Considered by its users as the realm of (almost) freely available opportunities of a never heard of potential in the field of an unbound knowledge sharing, and being indeed the main infrastructure upon which the EU vision of a knowledge-society is based, the Net is now submitted to those very same transformation trends that are hitting our contemporary society. A new, aggressive form of capitalism – more and more loosened from actual industrial production, and rather involved in quick-act / quick-gain financial choices and displacement of huge capitals, with no second thoughts given to long term effects, or social stability – is now trying to, and not too rarely succeeding in getting the upper hand even towards national governments and meta-national organizations.
From this point of view, it is more than understandable that the Net be submitted to attempts to modify the roots of its current logic, and even more, of its philosophical raison d’être. Though free tools and data repositories abound (indeed, they are even strongly on the rise), potential danger stems from two different directions.
On the one side, a concentration of (still) freely available tools and platforms with a dwindling number of proposing actors. Very true, it is extremely advantageous for an end user to have one’s mail server, virtual drive, social platform, office tools, and much more all bundled together in a single offer by one company. On the other hand, the possibility of a technical crash, of financial crises, or of commercial malpractices should be a haunting thought and a nightmare for everyone. On the other side, Governments and meta-national companies alike are vying with each other to gain more and more control over end-users content, preferences, and choices.
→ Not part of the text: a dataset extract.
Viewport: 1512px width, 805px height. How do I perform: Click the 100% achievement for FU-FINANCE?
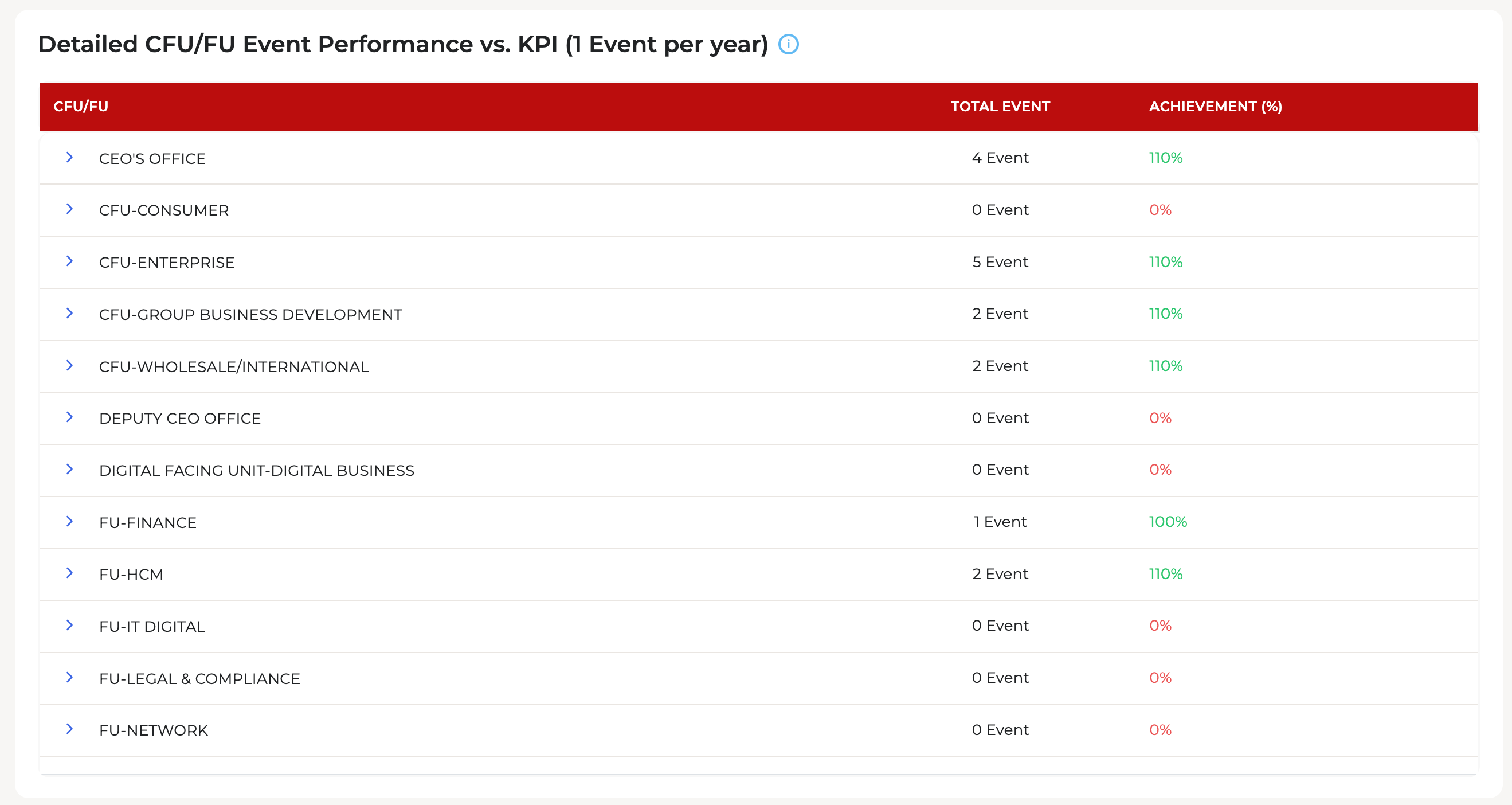[x=1168, y=522]
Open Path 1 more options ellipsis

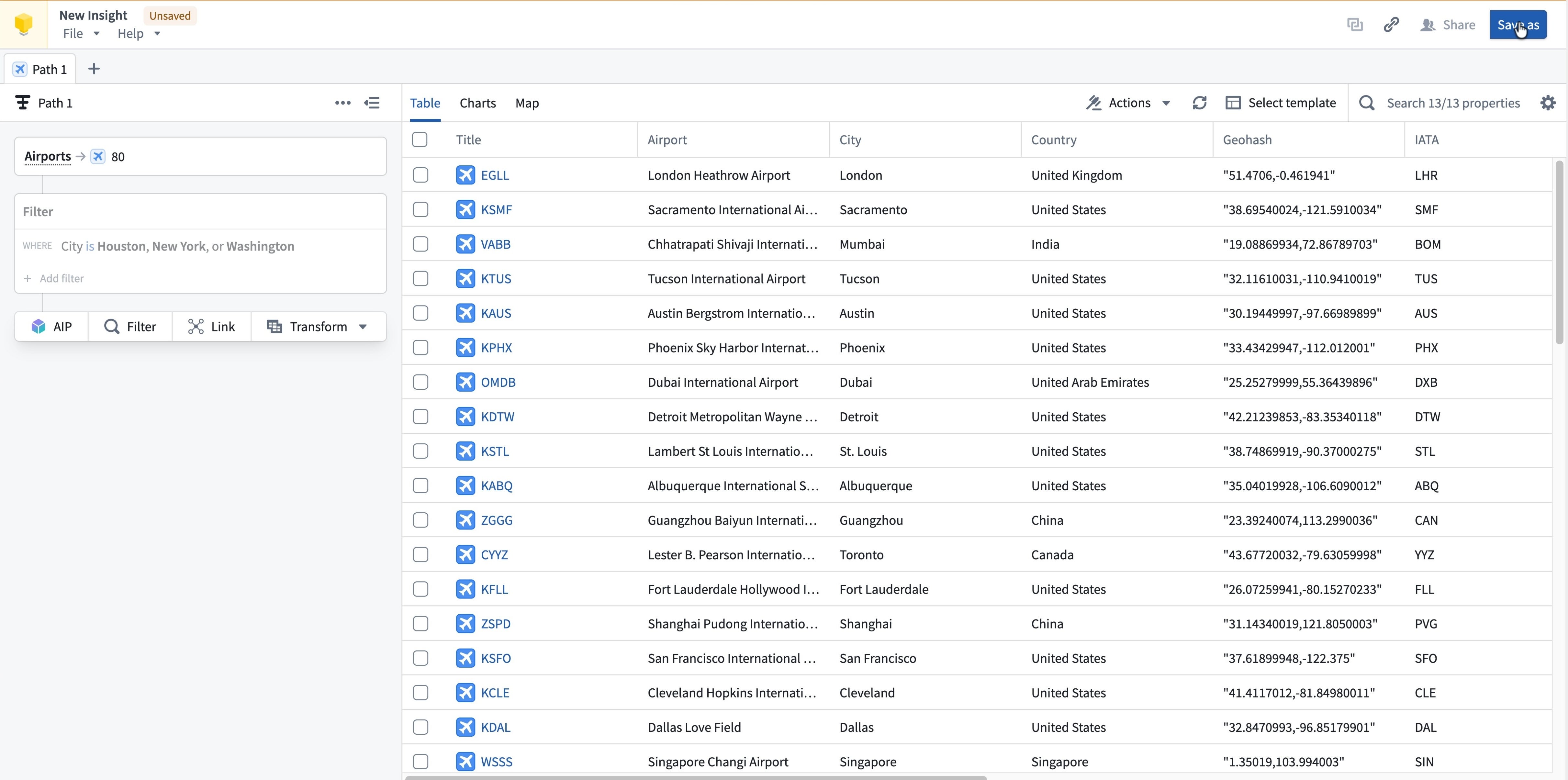pos(343,103)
Amazon’s end-user license for e-books – granting not proprietary but merely user’s rights for the downloaded files, implying that those files might (and will!) be deactivated or removed for a great many reasons – is one example of the first mentioned danger. Instagram’s recent (17 December 2012) attempt to modify its Terms of Service, allowing it to sell pictures stored on the platform to third parties, without notification or compensation to original owners – though presently retracted – could be another one. But both state-mandated Internet censorship or net-filtering choices (existing in one form or the other, in much varying degrees, in the vast majority of countries), and even net-access blocking attempts (during the Arab Spring and, to a more effective degree – due to the limitation of available Internet access providers – in present-days Syria) are poignant examples of the second danger mentioned above. And so is Iran’s governmental platform for video sharing, Mehr, aimed on the one side at blocking unwelcome content from You-tube and other social platforms – which had quite a role in coordinating and disseminating information about the 2009 anti-governmental protests – and on the other side at creating its own national internet (quite an oxymoron, if we come to think of it, considering the original idea of an Intergalactic Computer Network…).
As a countermeasure to this kind of short-sighted actions, “selfish” initiatives, and limiting choices, FOSS and open source programmes – fostering globality and specificity at the same time (“think globally, act locally” means, in this context: do have a vastly shareable approach, but focus on solving local, specific needs) – seem to have quite a strong potential. Knowledge sharing is the main road that brought us out of our caves of old, on paths spreading throughout the world. Networking on FOSS backed infrastructures and solutions could be the correct philosophical approach to make sure that this road will not be disrupted by unneeded hindrances, in the digital setting of our contemporary societies.